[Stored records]
######
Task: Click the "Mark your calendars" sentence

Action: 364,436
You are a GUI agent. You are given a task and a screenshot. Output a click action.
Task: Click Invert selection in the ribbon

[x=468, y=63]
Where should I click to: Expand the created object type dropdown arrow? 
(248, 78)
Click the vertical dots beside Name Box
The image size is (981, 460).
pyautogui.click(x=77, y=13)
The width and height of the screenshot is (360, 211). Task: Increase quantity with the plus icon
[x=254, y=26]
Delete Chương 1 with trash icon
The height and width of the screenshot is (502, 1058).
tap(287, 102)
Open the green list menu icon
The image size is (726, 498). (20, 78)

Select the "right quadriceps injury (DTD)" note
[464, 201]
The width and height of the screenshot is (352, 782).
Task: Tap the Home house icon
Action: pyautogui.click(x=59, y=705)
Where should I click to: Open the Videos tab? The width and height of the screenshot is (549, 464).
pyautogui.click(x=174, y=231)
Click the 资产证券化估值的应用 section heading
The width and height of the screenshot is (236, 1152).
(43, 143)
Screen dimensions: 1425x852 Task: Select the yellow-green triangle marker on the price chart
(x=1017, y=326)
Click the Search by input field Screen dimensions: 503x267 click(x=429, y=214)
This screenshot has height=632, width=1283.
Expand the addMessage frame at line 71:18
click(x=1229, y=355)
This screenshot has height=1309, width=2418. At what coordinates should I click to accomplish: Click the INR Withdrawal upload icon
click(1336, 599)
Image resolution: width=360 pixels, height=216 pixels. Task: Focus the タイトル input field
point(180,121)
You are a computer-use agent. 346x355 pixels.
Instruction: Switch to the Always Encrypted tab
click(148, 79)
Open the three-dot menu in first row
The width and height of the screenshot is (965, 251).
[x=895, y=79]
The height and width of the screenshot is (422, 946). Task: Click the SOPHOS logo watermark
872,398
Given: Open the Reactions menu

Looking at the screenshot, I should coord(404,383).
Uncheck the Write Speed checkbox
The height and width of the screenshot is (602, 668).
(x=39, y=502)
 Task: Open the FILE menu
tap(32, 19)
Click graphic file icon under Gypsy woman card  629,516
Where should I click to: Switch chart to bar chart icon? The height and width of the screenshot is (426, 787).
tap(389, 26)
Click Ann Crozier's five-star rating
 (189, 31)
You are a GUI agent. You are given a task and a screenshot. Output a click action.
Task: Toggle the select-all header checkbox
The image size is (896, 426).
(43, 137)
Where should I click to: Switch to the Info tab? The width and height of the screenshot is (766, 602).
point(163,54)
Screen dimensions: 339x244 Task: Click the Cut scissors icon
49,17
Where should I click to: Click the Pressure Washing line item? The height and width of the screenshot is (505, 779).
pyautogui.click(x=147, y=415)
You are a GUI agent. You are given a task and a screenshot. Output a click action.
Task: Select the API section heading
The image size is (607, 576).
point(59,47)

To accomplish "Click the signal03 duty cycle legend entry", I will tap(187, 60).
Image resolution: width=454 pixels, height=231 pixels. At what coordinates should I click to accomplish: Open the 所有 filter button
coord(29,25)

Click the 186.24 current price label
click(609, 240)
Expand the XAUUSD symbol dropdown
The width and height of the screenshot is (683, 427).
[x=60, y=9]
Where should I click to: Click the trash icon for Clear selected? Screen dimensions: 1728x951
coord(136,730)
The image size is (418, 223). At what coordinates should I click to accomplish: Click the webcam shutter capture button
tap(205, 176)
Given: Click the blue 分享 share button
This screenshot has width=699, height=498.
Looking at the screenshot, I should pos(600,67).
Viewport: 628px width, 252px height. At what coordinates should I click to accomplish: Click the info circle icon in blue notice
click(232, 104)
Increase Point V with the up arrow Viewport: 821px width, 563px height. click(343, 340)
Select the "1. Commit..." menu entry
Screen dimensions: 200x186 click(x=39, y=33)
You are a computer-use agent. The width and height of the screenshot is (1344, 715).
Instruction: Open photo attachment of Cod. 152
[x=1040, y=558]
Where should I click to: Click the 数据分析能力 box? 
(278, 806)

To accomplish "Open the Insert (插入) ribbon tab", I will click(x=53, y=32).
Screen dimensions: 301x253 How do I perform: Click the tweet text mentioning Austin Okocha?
######
#### EXERCISE DIRECTIONS
Where a line of the records has the string "will", return that line.

#### SOLUTION FOR THIS EXERCISE
To accomplish "Click the signal03 duty cycle legend entry", I will tap(187, 60).
To accomplish "Open the Insert (插入) ribbon tab", I will click(x=53, y=32).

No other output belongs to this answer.